Supplementary Figure 6: Paramagnetic relaxation enhancement (PRE) broadening profiles for the collection of intra- and intermolecular distance restraints.

(a-h) Paramagnetic relaxation enhancement (PRE) broadening profiles versus the amino acid sequence are shown for various MTSL-Cys variants of rdHDL as indicated.
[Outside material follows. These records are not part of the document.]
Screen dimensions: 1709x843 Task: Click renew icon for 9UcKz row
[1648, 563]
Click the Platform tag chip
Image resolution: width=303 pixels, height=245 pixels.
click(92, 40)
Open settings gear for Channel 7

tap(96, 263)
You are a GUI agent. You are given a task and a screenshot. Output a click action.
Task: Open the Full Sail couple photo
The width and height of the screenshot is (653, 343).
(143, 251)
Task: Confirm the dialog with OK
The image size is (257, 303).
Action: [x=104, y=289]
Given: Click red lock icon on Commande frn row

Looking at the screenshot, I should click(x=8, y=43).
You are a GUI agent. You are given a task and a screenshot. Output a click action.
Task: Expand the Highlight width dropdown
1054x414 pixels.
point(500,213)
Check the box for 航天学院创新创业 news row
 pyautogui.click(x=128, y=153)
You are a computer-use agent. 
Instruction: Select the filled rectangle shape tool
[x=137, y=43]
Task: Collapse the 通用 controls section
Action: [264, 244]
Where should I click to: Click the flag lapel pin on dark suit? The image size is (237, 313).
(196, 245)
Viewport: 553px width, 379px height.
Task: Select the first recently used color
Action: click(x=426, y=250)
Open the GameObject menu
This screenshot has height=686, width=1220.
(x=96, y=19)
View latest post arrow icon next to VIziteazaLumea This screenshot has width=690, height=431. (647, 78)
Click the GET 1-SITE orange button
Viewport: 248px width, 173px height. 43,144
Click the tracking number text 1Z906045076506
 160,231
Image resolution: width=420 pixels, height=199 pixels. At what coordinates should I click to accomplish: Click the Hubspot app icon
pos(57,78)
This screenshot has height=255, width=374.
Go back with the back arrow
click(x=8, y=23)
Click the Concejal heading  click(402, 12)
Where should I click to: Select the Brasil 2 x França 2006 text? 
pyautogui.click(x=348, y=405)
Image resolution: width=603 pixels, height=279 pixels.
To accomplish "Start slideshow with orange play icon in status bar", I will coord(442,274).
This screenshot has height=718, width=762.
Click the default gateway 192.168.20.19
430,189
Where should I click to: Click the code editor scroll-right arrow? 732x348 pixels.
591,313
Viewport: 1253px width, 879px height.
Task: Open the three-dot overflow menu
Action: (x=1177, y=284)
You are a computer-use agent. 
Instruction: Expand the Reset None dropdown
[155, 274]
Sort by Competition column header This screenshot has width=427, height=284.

Intensity ratios were calculated by comparing peak intensities from a sample tagged with paramagnetic MTSL and the corresponding peak intensities from a sample tagged with a diamagnetic MTSL analog (control). (a) The measurements of intra-molecular PRE broadening were established using a sample with ¹⁵N-²H-MTSL-Cys67-MSPΔH5 assembled with ¹⁴N-¹H-wildtype-MSPΔH5 in a ratio of 1:4. (b)-(h) Intermolecular PRE broadenings to probe the intermolecular arrangement of two MSPΔH5 copies in an rdHDL particle were established by assembling ¹⁴N-¹H-MTSL-Cys-variant-MSPΔH5 and ¹⁵N-²H-wildtype-MSPΔH5 in a ratio of 3:1. (i) Cartoon representation of the rotamer cloud of MTSL. The center of the rotamer cloud was calculated as the population-weighted mean coordinate of the nitroxide moiety that is represented by a dummy C^α atom whose distance is fixed to the protein backbone by 4 restraints (N, C’, C^α and O of the respective cysteine-mutated residue). Intra- and Intermolecular distance restraints were calculated between amide protons and the C^α dummy atom representing the N-O nitroxide moiety. Error bars were calculated with Gaussian error propagation using the signal-to-noise ratios from the dia- and paramagnetic samples.